Supplied records:

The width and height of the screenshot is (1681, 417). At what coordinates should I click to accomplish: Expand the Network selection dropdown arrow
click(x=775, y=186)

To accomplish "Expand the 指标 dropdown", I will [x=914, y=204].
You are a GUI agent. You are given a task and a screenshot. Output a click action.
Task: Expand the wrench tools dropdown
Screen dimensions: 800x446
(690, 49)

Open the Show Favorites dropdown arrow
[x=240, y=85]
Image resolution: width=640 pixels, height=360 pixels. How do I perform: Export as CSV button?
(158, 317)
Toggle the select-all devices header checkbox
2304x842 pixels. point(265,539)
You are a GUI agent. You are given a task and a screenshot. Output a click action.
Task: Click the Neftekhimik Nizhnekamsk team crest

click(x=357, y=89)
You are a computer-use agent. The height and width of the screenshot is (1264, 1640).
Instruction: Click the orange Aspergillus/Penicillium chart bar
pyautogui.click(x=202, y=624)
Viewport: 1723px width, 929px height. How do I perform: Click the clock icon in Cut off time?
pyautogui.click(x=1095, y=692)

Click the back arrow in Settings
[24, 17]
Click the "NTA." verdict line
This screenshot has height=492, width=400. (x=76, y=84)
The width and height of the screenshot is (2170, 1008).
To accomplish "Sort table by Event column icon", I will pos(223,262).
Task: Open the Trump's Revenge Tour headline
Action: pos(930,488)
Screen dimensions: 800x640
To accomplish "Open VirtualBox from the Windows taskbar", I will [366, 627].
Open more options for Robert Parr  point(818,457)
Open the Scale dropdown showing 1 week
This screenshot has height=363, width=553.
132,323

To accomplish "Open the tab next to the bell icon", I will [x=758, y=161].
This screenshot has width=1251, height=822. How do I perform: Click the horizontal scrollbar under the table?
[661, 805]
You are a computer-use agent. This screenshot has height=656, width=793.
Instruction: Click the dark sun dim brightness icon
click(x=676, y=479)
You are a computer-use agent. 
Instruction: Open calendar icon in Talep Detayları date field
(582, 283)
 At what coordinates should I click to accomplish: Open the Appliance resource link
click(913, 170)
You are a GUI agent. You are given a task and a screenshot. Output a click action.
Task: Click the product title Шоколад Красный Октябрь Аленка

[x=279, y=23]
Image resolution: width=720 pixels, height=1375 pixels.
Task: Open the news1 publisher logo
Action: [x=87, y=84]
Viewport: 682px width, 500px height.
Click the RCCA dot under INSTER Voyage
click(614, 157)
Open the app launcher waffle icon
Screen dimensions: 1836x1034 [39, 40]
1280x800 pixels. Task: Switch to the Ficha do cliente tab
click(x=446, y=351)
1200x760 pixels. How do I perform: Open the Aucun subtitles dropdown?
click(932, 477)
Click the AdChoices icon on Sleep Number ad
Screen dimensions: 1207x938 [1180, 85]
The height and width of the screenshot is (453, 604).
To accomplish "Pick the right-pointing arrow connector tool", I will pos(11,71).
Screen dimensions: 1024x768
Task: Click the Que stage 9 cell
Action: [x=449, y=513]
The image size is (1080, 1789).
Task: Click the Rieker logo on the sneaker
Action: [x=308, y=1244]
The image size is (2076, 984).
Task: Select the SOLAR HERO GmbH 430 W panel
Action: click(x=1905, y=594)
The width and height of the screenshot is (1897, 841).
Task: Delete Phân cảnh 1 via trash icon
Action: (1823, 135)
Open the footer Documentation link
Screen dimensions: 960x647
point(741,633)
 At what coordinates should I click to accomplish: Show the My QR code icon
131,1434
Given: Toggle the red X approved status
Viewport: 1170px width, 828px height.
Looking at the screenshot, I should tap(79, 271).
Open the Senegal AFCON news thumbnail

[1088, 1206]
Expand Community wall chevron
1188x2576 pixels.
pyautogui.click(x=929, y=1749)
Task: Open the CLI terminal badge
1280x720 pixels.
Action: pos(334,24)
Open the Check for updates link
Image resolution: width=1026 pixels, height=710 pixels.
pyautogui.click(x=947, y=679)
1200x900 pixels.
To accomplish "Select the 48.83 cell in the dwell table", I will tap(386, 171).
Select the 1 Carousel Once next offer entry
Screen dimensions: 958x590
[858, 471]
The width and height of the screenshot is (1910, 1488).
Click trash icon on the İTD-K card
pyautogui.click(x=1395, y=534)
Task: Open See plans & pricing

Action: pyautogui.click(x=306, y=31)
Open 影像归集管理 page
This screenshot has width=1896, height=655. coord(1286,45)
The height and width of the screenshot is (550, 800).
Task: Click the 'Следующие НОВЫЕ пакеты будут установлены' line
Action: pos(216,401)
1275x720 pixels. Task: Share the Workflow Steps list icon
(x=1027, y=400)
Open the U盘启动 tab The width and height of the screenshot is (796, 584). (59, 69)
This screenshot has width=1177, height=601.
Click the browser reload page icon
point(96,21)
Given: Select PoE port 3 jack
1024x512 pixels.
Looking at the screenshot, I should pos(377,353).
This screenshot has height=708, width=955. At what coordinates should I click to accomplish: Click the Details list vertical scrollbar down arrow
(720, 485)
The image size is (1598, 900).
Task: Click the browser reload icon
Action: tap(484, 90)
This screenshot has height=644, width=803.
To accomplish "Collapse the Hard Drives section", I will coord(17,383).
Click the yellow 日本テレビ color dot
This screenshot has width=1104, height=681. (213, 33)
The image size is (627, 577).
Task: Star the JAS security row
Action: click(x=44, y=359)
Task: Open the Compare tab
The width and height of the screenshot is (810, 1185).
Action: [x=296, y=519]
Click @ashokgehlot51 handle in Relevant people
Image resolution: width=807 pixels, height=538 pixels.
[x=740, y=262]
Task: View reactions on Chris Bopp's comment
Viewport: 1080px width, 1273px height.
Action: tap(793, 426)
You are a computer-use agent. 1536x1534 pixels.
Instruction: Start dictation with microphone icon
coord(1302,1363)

What you should do: The records above are to be given again in full, word for word.

Written answer:
The width and height of the screenshot is (1681, 417). At what coordinates should I click to accomplish: Expand the Network selection dropdown arrow
click(x=775, y=186)

To accomplish "Expand the 指标 dropdown", I will [x=914, y=204].
You are a GUI agent. You are given a task and a screenshot. Output a click action.
Task: Expand the wrench tools dropdown
Screen dimensions: 800x446
(690, 49)

Open the Show Favorites dropdown arrow
[x=240, y=85]
Image resolution: width=640 pixels, height=360 pixels. How do I perform: Export as CSV button?
(158, 317)
Toggle the select-all devices header checkbox
2304x842 pixels. point(265,539)
You are a GUI agent. You are given a task and a screenshot. Output a click action.
Task: Click the Neftekhimik Nizhnekamsk team crest

click(x=357, y=89)
You are a computer-use agent. The height and width of the screenshot is (1264, 1640).
Instruction: Click the orange Aspergillus/Penicillium chart bar
pyautogui.click(x=202, y=624)
Viewport: 1723px width, 929px height. How do I perform: Click the clock icon in Cut off time?
pyautogui.click(x=1095, y=692)

Click the back arrow in Settings
[24, 17]
Click the "NTA." verdict line
This screenshot has height=492, width=400. (x=76, y=84)
The width and height of the screenshot is (2170, 1008).
To accomplish "Sort table by Event column icon", I will pos(223,262).
Task: Open the Trump's Revenge Tour headline
Action: pos(930,488)
Screen dimensions: 800x640
To accomplish "Open VirtualBox from the Windows taskbar", I will [366, 627].
Open more options for Robert Parr  point(818,457)
Open the Scale dropdown showing 1 week
This screenshot has height=363, width=553.
132,323

To accomplish "Open the tab next to the bell icon", I will [x=758, y=161].
This screenshot has width=1251, height=822. How do I perform: Click the horizontal scrollbar under the table?
[661, 805]
You are a computer-use agent. This screenshot has height=656, width=793.
Instruction: Click the dark sun dim brightness icon
click(x=676, y=479)
You are a computer-use agent. 
Instruction: Open calendar icon in Talep Detayları date field
(582, 283)
 At what coordinates should I click to accomplish: Open the Appliance resource link
click(913, 170)
You are a GUI agent. You are given a task and a screenshot. Output a click action.
Task: Click the product title Шоколад Красный Октябрь Аленка

[x=279, y=23]
Image resolution: width=720 pixels, height=1375 pixels.
Task: Open the news1 publisher logo
Action: [x=87, y=84]
Viewport: 682px width, 500px height.
Click the RCCA dot under INSTER Voyage
click(614, 157)
Open the app launcher waffle icon
Screen dimensions: 1836x1034 [39, 40]
1280x800 pixels. Task: Switch to the Ficha do cliente tab
click(x=446, y=351)
1200x760 pixels. How do I perform: Open the Aucun subtitles dropdown?
click(932, 477)
Click the AdChoices icon on Sleep Number ad
Screen dimensions: 1207x938 [1180, 85]
The height and width of the screenshot is (453, 604).
To accomplish "Pick the right-pointing arrow connector tool", I will pos(11,71).
Screen dimensions: 1024x768
Task: Click the Que stage 9 cell
Action: [x=449, y=513]
The image size is (1080, 1789).
Task: Click the Rieker logo on the sneaker
Action: [x=308, y=1244]
The image size is (2076, 984).
Task: Select the SOLAR HERO GmbH 430 W panel
Action: click(x=1905, y=594)
The width and height of the screenshot is (1897, 841).
Task: Delete Phân cảnh 1 via trash icon
Action: (1823, 135)
Open the footer Documentation link
Screen dimensions: 960x647
point(741,633)
 At what coordinates should I click to accomplish: Show the My QR code icon
131,1434
Given: Toggle the red X approved status
Viewport: 1170px width, 828px height.
Looking at the screenshot, I should tap(79, 271).
Open the Senegal AFCON news thumbnail

[1088, 1206]
Expand Community wall chevron
1188x2576 pixels.
pyautogui.click(x=929, y=1749)
Task: Open the CLI terminal badge
1280x720 pixels.
Action: pos(334,24)
Open the Check for updates link
Image resolution: width=1026 pixels, height=710 pixels.
pyautogui.click(x=947, y=679)
1200x900 pixels.
To accomplish "Select the 48.83 cell in the dwell table", I will tap(386, 171).
Select the 1 Carousel Once next offer entry
Screen dimensions: 958x590
[858, 471]
The width and height of the screenshot is (1910, 1488).
Click trash icon on the İTD-K card
pyautogui.click(x=1395, y=534)
Task: Open See plans & pricing

Action: pyautogui.click(x=306, y=31)
Open 影像归集管理 page
This screenshot has width=1896, height=655. coord(1286,45)
The height and width of the screenshot is (550, 800).
Task: Click the 'Следующие НОВЫЕ пакеты будут установлены' line
Action: pos(216,401)
1275x720 pixels. Task: Share the Workflow Steps list icon
(x=1027, y=400)
Open the U盘启动 tab The width and height of the screenshot is (796, 584). (59, 69)
This screenshot has width=1177, height=601.
Click the browser reload page icon
point(96,21)
Given: Select PoE port 3 jack
1024x512 pixels.
Looking at the screenshot, I should pos(377,353).
This screenshot has height=708, width=955. At what coordinates should I click to accomplish: Click the Details list vertical scrollbar down arrow
(720, 485)
The image size is (1598, 900).
Task: Click the browser reload icon
Action: tap(484, 90)
This screenshot has height=644, width=803.
To accomplish "Collapse the Hard Drives section", I will coord(17,383).
Click the yellow 日本テレビ color dot
This screenshot has width=1104, height=681. (213, 33)
The image size is (627, 577).
Task: Star the JAS security row
Action: click(x=44, y=359)
Task: Open the Compare tab
The width and height of the screenshot is (810, 1185).
Action: [x=296, y=519]
Click @ashokgehlot51 handle in Relevant people
Image resolution: width=807 pixels, height=538 pixels.
[x=740, y=262]
Task: View reactions on Chris Bopp's comment
Viewport: 1080px width, 1273px height.
Action: tap(793, 426)
You are a computer-use agent. 1536x1534 pixels.
Instruction: Start dictation with microphone icon
coord(1302,1363)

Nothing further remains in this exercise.